Problem description —
The word "Given" appears in some lines of the records below; state how many lines, and nothing else.

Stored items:
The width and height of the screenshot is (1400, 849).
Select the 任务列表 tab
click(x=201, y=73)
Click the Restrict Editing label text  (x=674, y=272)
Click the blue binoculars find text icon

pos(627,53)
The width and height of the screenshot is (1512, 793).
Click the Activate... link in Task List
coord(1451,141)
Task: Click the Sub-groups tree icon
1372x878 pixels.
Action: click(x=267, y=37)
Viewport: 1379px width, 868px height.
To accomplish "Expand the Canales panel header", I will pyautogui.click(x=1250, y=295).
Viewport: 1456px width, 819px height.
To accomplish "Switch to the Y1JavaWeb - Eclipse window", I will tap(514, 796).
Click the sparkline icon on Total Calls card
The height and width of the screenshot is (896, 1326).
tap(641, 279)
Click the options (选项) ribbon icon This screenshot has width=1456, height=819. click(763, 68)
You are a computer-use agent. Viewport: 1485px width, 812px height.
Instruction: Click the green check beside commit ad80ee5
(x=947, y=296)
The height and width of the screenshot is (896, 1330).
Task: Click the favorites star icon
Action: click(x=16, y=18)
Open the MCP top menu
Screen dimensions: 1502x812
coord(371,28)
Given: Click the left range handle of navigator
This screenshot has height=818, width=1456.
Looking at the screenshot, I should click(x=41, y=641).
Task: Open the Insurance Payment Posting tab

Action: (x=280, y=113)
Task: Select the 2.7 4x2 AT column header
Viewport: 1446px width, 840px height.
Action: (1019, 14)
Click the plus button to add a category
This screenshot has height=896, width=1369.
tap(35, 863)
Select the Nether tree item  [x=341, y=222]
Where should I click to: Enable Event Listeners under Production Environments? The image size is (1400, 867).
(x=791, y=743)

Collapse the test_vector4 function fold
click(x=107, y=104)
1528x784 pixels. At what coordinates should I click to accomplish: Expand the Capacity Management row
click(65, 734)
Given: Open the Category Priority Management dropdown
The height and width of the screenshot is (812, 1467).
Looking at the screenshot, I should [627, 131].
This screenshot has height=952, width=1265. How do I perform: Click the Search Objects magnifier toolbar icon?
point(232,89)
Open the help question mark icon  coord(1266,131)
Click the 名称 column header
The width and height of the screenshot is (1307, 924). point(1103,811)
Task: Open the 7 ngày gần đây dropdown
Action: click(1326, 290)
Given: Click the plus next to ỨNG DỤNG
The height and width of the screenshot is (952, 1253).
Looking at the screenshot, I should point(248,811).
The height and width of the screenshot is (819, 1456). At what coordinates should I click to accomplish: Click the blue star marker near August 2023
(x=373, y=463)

Response to the task —
3